• Stored data:

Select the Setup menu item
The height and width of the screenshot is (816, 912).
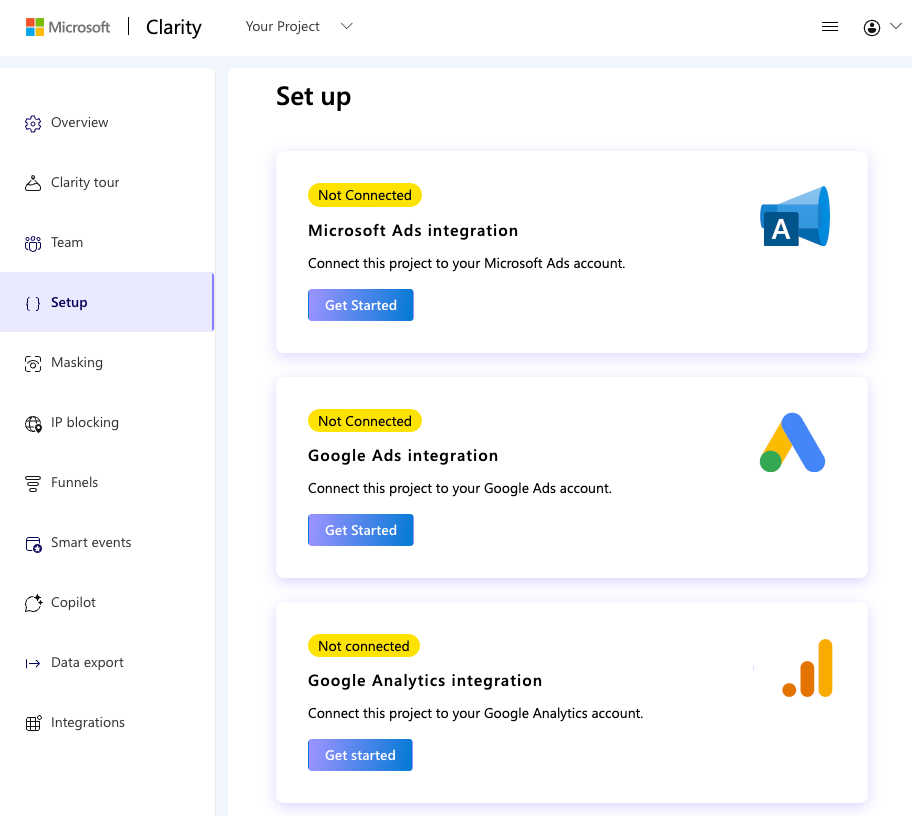pyautogui.click(x=69, y=302)
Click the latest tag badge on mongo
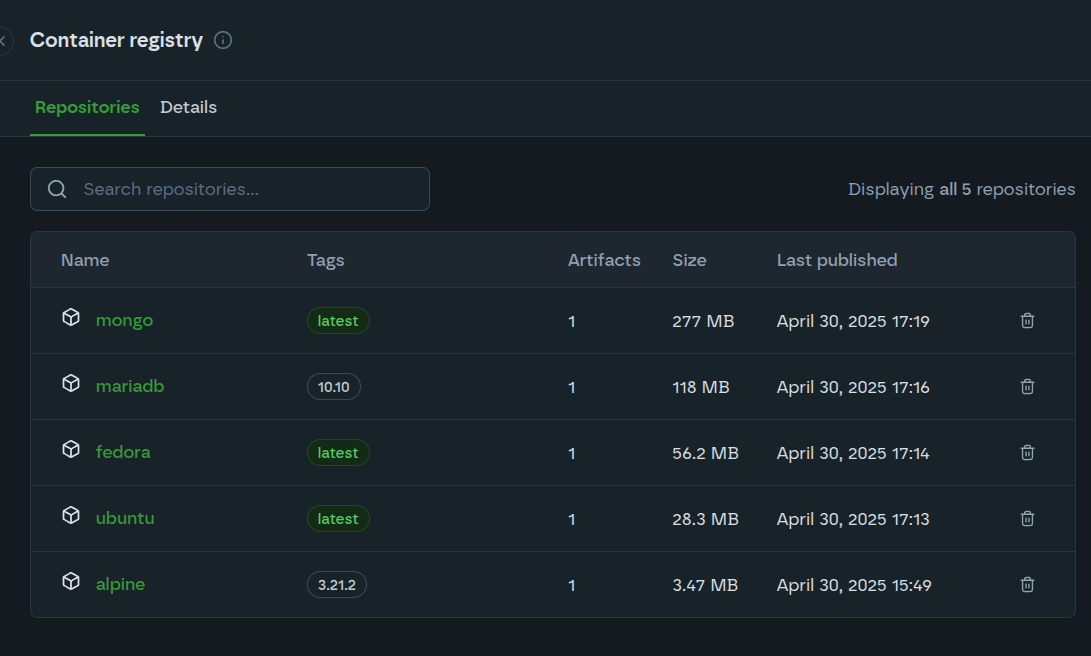The height and width of the screenshot is (656, 1091). click(x=338, y=320)
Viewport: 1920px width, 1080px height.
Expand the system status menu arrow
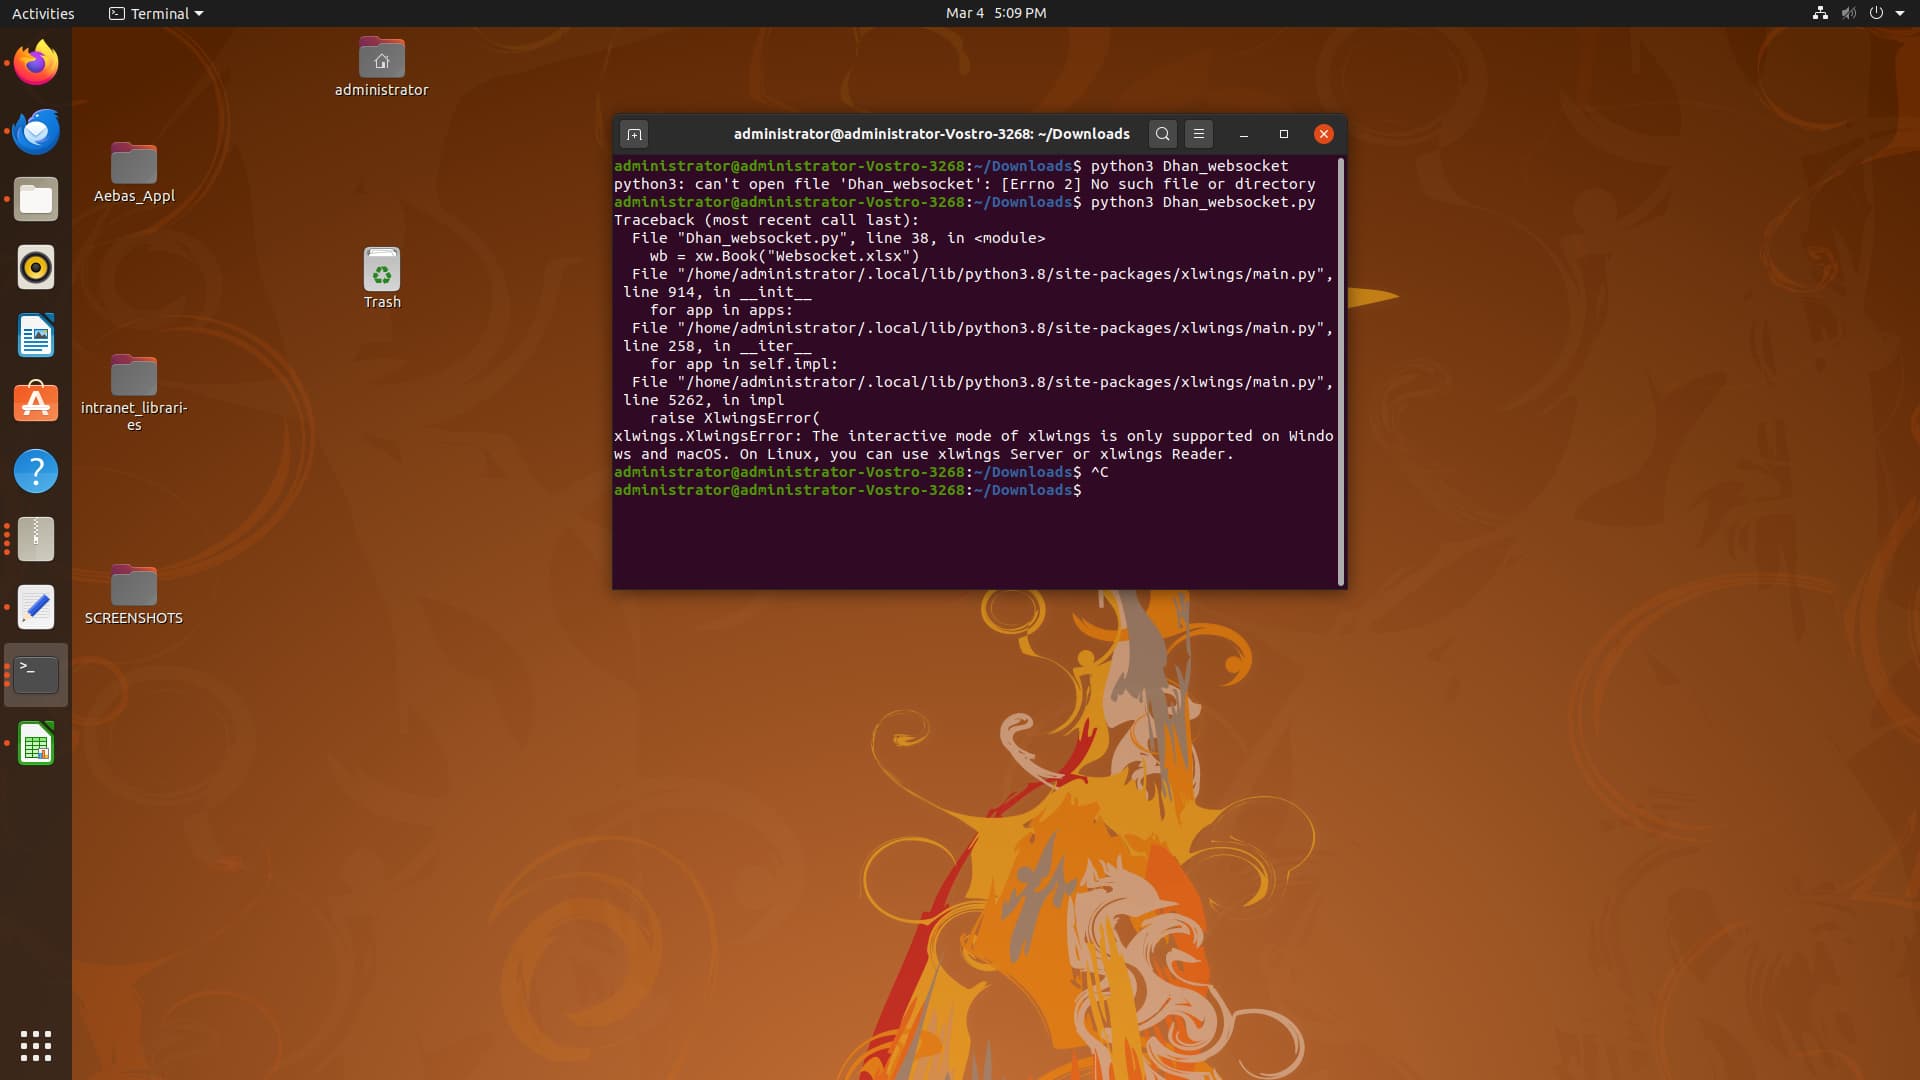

• OBJECTIVE:
Write out all the rows again with "menu" changed to "dropdown" and every other part kept the same, and leave the pictures out.

• ANSWER IN FULL:
Select the Setup dropdown item
The height and width of the screenshot is (816, 912).
pyautogui.click(x=69, y=302)
Click the latest tag badge on mongo
The height and width of the screenshot is (656, 1091). click(x=338, y=320)
Viewport: 1920px width, 1080px height.
Expand the system status dropdown arrow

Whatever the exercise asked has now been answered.